• [Input rows]
-- -- --

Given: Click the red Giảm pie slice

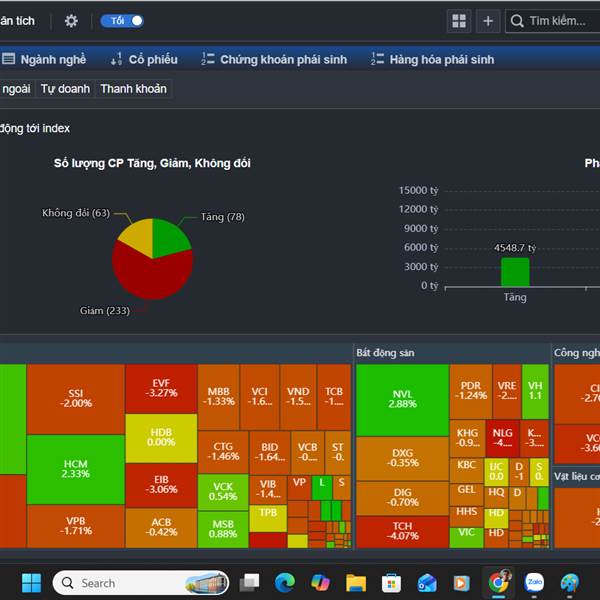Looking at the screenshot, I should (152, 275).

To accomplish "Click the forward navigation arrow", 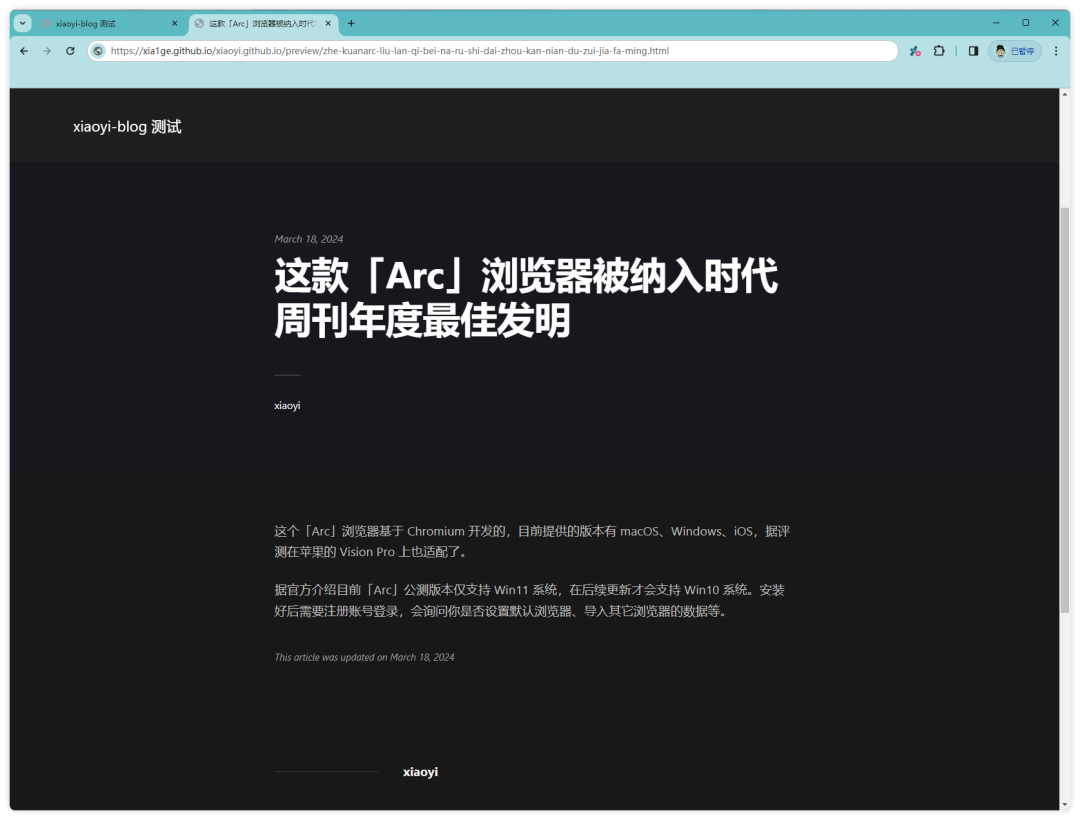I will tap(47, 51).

-- -- --

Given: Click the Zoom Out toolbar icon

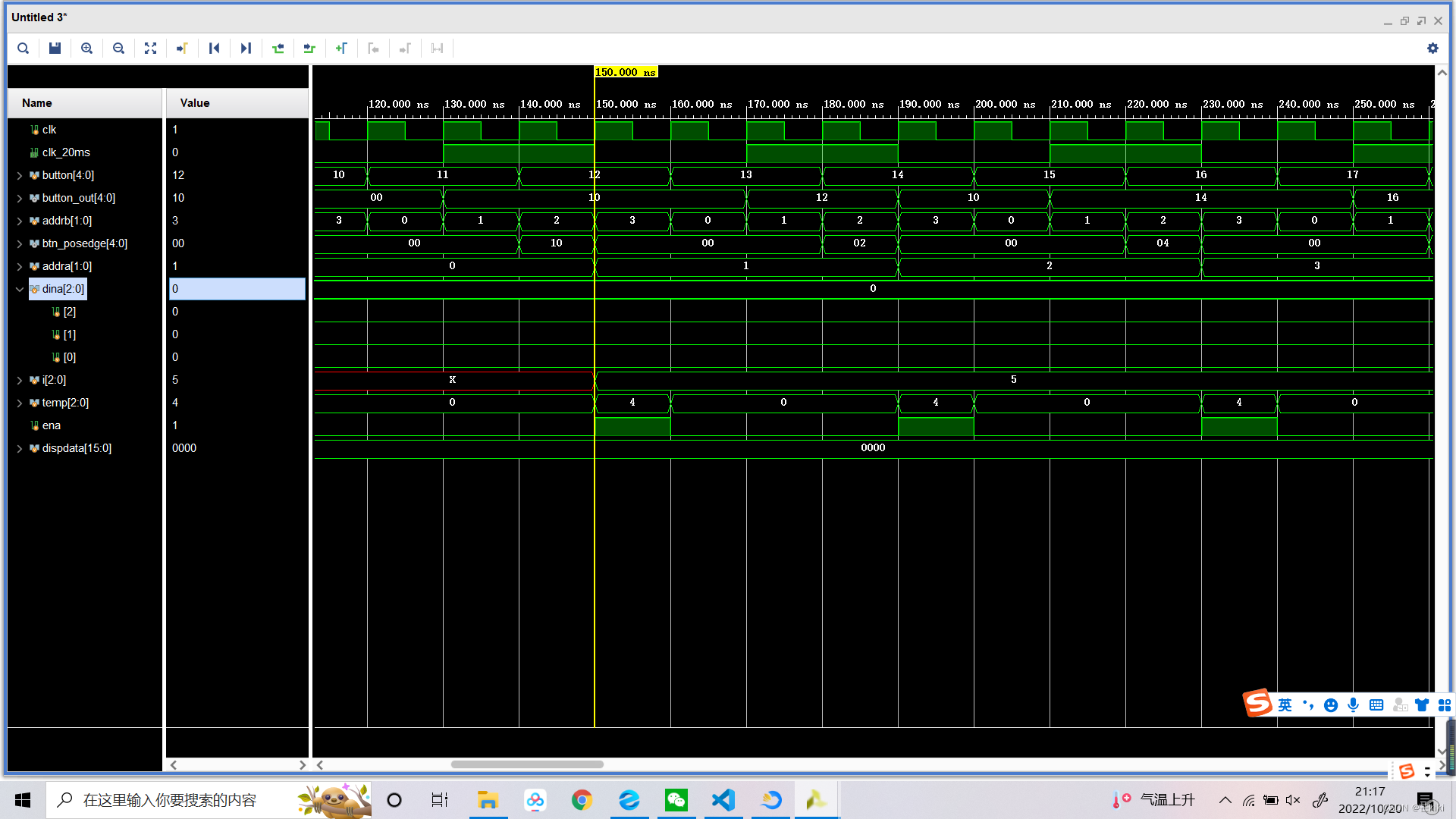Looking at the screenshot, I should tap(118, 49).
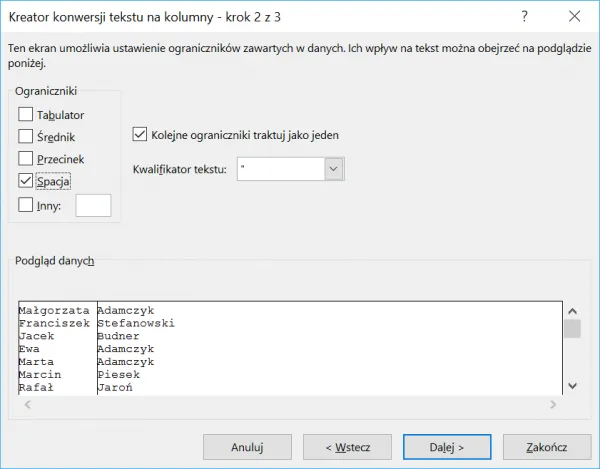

-- -- --

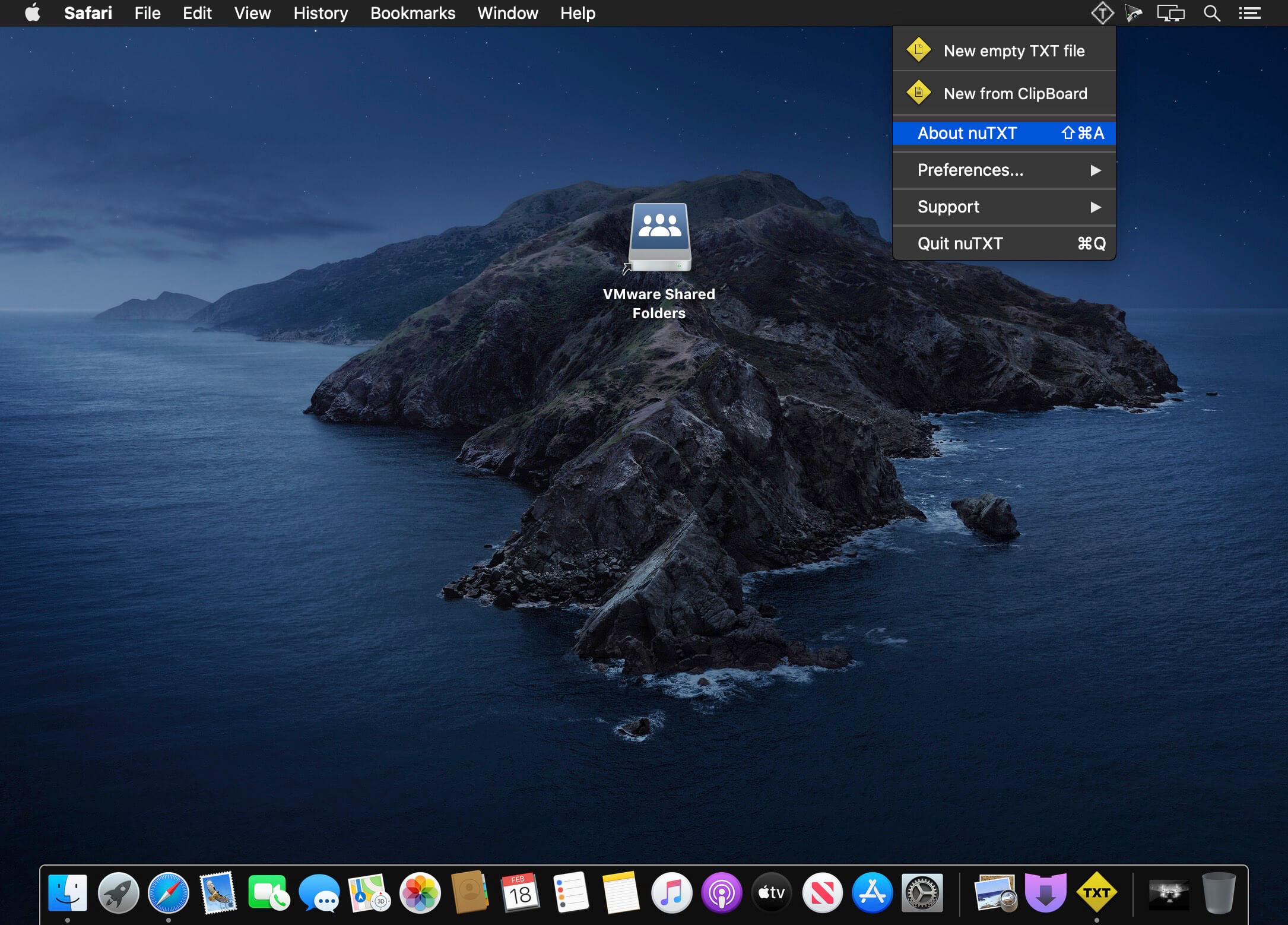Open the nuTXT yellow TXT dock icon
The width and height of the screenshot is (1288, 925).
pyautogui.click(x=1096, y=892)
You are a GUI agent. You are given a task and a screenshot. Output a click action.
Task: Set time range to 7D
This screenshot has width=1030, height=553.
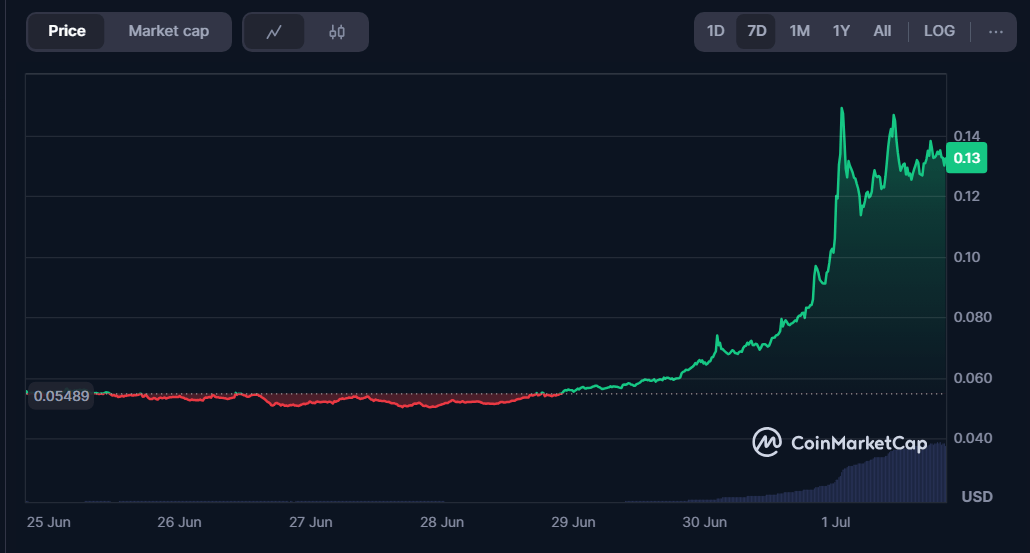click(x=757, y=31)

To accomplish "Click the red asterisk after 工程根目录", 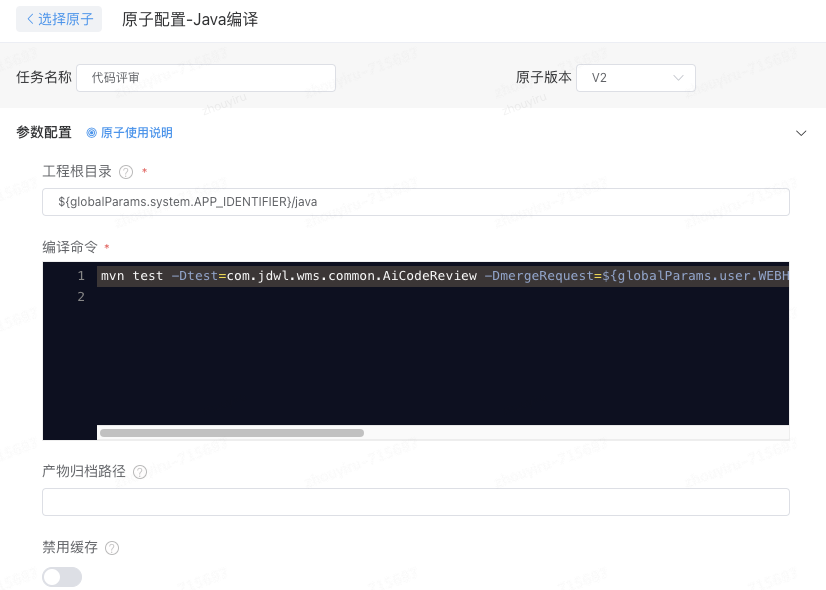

-- -- --

• [Description of the task] Rewrite the entries from the line with "Open the nuTXT yellow TXT dock icon" up to and including the line with "the red asterisk", changing "GUI agent" to "interface agent" and keeping everything else the same. Give only those lines and omit the pictures.

• [Task solution]
Open the nuTXT yellow TXT dock icon
The width and height of the screenshot is (1288, 925).
pyautogui.click(x=1096, y=892)
You are a interface agent. You are given a task and a screenshot. Output a click action.
Task: Set time range to 7D
This screenshot has width=1030, height=553.
click(x=757, y=31)

To accomplish "Click the red asterisk after 工程根目录", 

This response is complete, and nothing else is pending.